Resumen de Alpha‐kinase1 promotes tubular injury and interstitial inflammation in diabetic nephropathy by canonical pyroptosis pathway
Xinyuan Cui, Zifu Li, Shuguang Yuan, Yao Huang, Xiaojun Chen, Yachun Han, Zhiwen Liu, Zheng Li, Yang Xiao, Youliang Wang, Lin Sun, Hong Liu, Xuebing Zhu
Alpha-kinase 1 (ALPK1) is a master regulator in inflammation and has been proved to promote renal fibrosis by promoting the production of IL-1β in diabetic nephropathy (DN) mice. Pyroptosis is involved in high glucose (HG)-induced tubular cells injury, characterized by activation of Gasdermin D (GSDMD) and the release of IL-1β and IL-18, resulting in inflammatory injury in DN. It is reasonable to assume that ALPK1 is involved in pyroptosis-related tubular injury in DN. However, the mechanism remains poorly defined. Methods Immunohistochemistry (IHC) staining was performed to detect the expression of pyroptosis- and fibrosis-related proteins in renal sections of DN patients and DN mice. DN models were induced through injection of streptozotocin combined with a high-fat diet. Protein levels of ALPK1, NF-κB, Caspase-1, GSDMD, IL-1β, IL-18 and α-SMA were detected by Western blot. HK-2 cells treated with high-glucose (HG) served as an in vitro model. ALPK1 small interfering RNA (siRNA) was transfected into HK-2 cells to down-regulate ALPK1. The pyroptosis rates were determined by flow cytometry. The concentrations of IL-1β and IL-18 were evaluated by ELISA kits. Immunofluorescence staining was used to observe translocation of NF-κB and GSDMD. Results The heat map of differentially expressed genes showed that ALPK1, Caspase-1 and GSDMD were upregulated in the DN group. The expression levels of ALPK1, Caspase-1, GSDMD and CD68 were increased in renal biopsy tissues of DN patients by IHC. ALPK1expression and CD68+ macrophages were positively correlated with tubular injury in DN patients. Western blot analysis showed increased expressions of ALPK1, phospho-NF-κB P65, GSDMD-NT, and IL-1β in renal tissues of DN mice and HK-2 cells, accompanied with increased renal fibrosis-related proteins (FN, α-SMA) and macrophages infiltration in interstitial areas. Inhibition of ALPK1 attenuated HG-induced upregulation expressions of NF-κB, pyroptosis-related proteins Caspase-1, GSDMD-NT, IL-1β, IL-18, α-SMA, and pyroptosis level in HK-2 cells.
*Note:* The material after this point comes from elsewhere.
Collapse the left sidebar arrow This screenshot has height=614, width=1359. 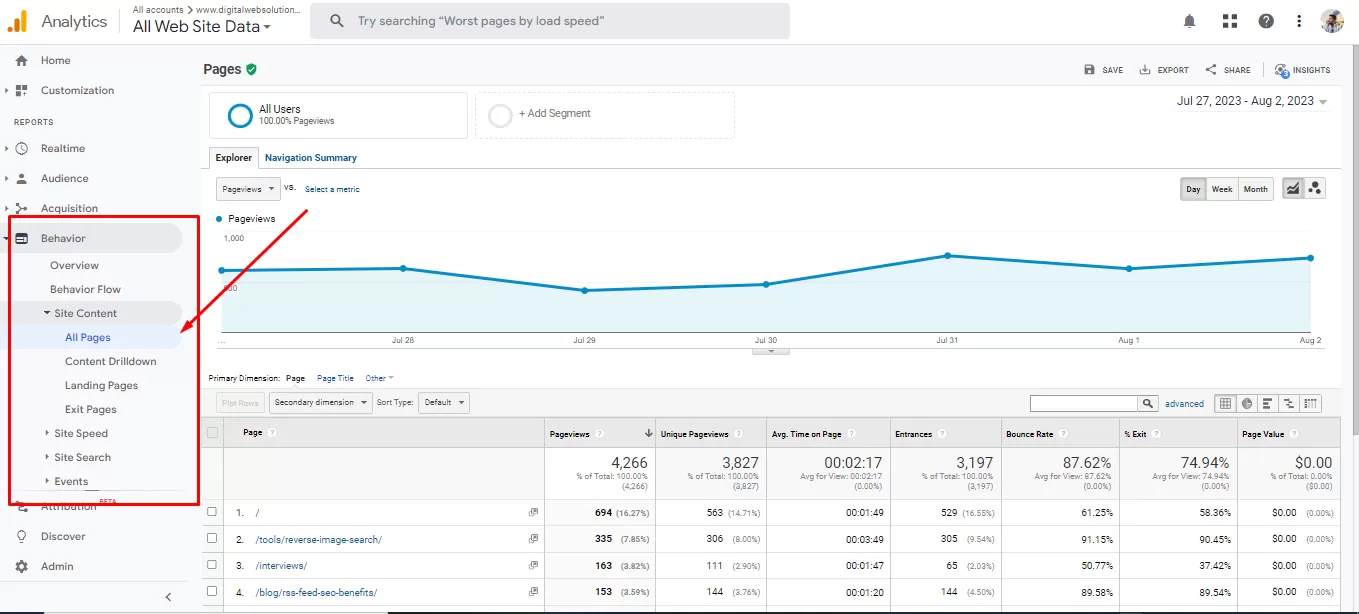(168, 597)

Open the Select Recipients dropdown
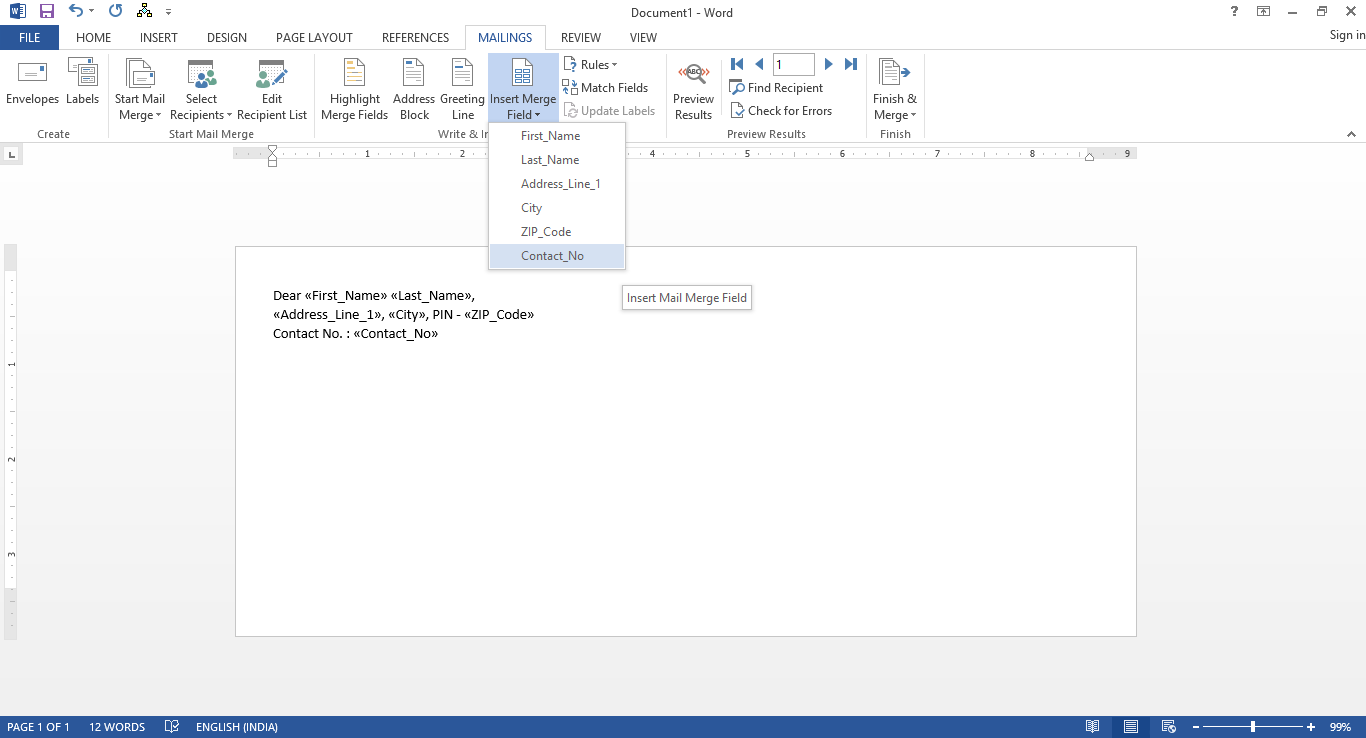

Also, the intensity and nuclear translocation of NF-κB and membranous translocation of GSDMD were ameliorated in HG-treated HK-2 cells after treatment with ALPK1 siRNA. Conclusions Our data suggest that ALPK1/NF-κB pathway initiated canonical caspase-1-GSDMD pyroptosis pathway, resulting in tubular injury and interstitial inflammation of DN.